Earlier this year, soldiers and their spouses complained at a public meeting with Ft. Bragg authorities about poor medical treatment at the Warrior Transition Battalion. In February, the Ft. Bragg commander, Lt. Gen. Frank Helmick, ordered the base inspector general to conduct a “thorough inspection” of the unit.
The inspector general reported that his investigation found no improper prescribing of drugs. But he said he did find several areas that needed improvement, including cadre leadership and training, and administrative procedures.
Central Prison has done a good job of treating Eisenhauer’s physical wounds, Waple said. The attorney had negotiated with prosecutors to transfer Eisenhauer there from the smaller Cumberland County jail in Fayetteville.
But the prison psychiatrist, in a letter to the lawyer, said Central could not provide adequate PTSD treatment — and predicted that Eisenhauer’s condition would deteriorate in prison. Also untreated is a traumatic brain injury from explosions in Afghanistan.

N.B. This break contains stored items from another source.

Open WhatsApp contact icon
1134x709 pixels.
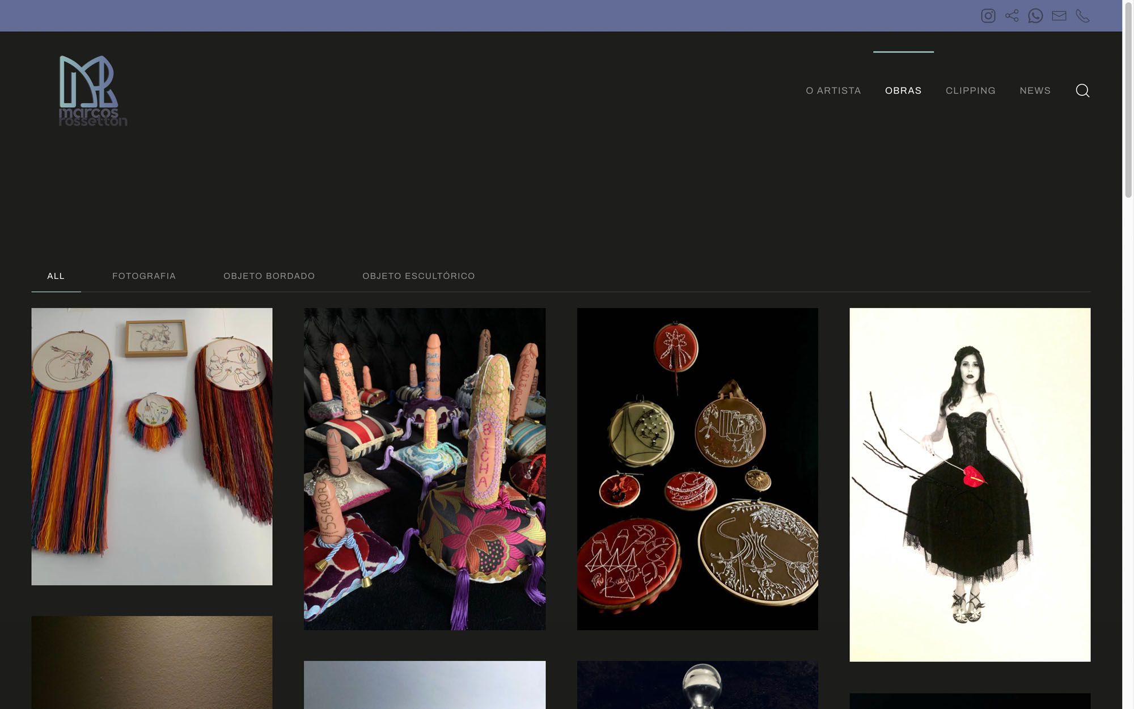click(1035, 16)
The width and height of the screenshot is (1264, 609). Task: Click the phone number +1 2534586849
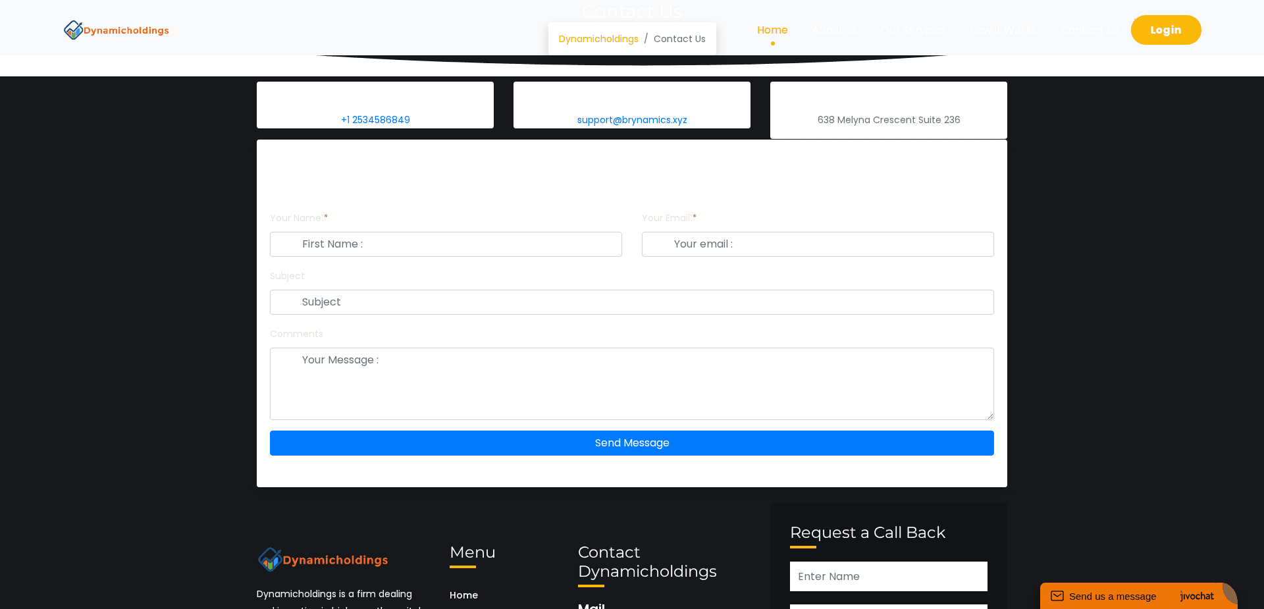point(375,120)
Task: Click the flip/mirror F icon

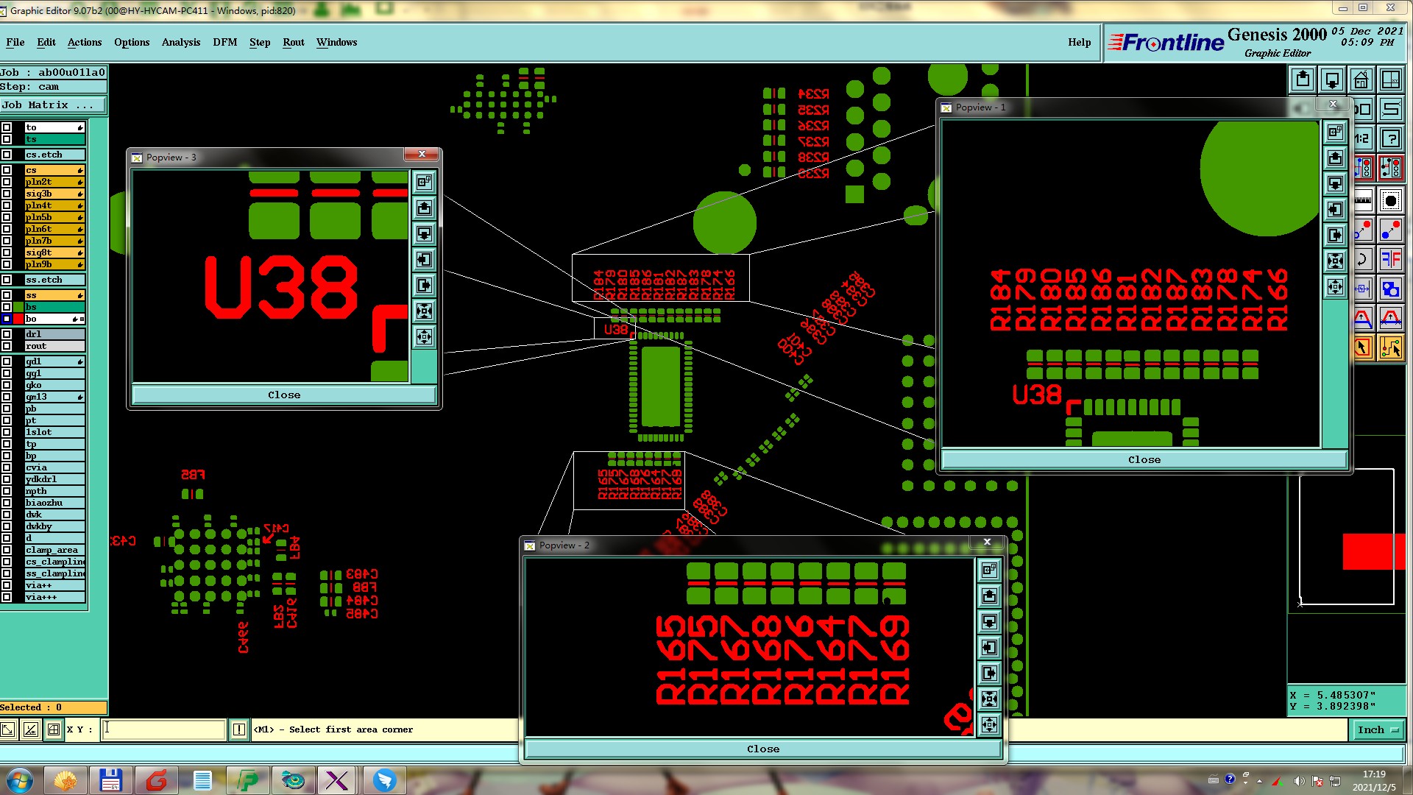Action: tap(1390, 259)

Prosecutors would not have to drop charges for the military to take the case, said Hansen, the law professor. But because jurisdictional issues are normally ironed out beforehand, pending civilian charges would pose “a logistical nightmare.”
And even if Eisenhauer is transferred to the military system, Hansen said, there is no guarantee he would receive PTSD treatment.
“In my experience, the military doesn’t fall all over itself to provide treatment to a criminal defendant,” Hansen said.
Erickson, who works for a human rights group in Afghanistan, visited her son earlier this month before flying back to Kabul. Even in prison, far from the war, he still has flashbacks and nightmares.
“He’s wondering why the Army abandoned him,” she said.
Erickson now believes the Army has twice failed her son — by not treating his PTSD before the shooting, and by failing to treat him now.